> **Texto proporcionado**:
Editorial. Preguntas y respuestas.
Todo país que vive una etapa de crisis y de cambios tiene la obligación de plantearse algunas preguntas acerca de cuáles son los nudos fundamentales que deberá desatar para poder enfrentar adecuadamente su futuro. No se trata solamente de trazar algunos lineamientos institucionales, políticos y económicos, sino de proyectar y elaborar una concepción clara de cuál es el tipo de sociedad en que queremos que desarrollen nuestras vidas y, lo que es tremendamente más grave, las vidas de nuestros hijos y de las nuevas generaciones que no han sido actores en la toma de las determinaciones del presente pero que, conforme a lo que hagamos y decidamos hoy, , qué duda cabe, verán afectadas, para bien o para mal, sus existencias y destinos.
Aparentemente la democracia es el terreno en que de mejor manera se expresa el respeto a los derechos fundamentales de todas la personas, en que se reconoce su capacidad de participar en la vida de la comunidad con similares derechos a todos los demás aun cuando de hecho existan entre ellos gruesas diferencias educacionales, económicas, culturales, etc.
Cabe preguntarse: Pero, entonces, ¿qué es lo que hace posible que seres tan distintos puedan convivir adecuadamente?
La Revolución Francesa de1789, tras el caos y la agitación social, dejó un legado simple pero imborrable que hasta hoy, veinticuatro décadas más tarde, persiste en el ideario y propósitos de innumerables sociedades políticas: LIBERTAD, IGUALDAD, FRATERNIDAD.

> **Consigna**: Indique si cada afirmación coincide con el editorial. Responda sí o no y cite literalmente las palabras del editorial que lo deciden. 1. El editorial sostiene que basta con trazar algunos lineamientos institucionales, políticos y económicos. 2. Según el editorial, las nuevas generaciones no han sido actores en la toma de las determinaciones del presente. 3. El editorial resume el legado de la Revolución Francesa en libertad, igualdad y fraternidad.

> **Material presentado**:
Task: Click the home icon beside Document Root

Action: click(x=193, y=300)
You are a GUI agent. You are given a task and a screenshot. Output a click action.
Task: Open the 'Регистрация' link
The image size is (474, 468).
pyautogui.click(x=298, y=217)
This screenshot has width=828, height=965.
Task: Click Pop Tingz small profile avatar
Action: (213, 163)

> **Respuesta esperada**:
1. No: «No se trata solamente de trazar algunos lineamientos institucionales, políticos y económicos».
2. Sí: «las nuevas generaciones que no han sido actores en la toma de las determinaciones del presente».
3. Sí: «LIBERTAD, IGUALDAD, FRATERNIDAD».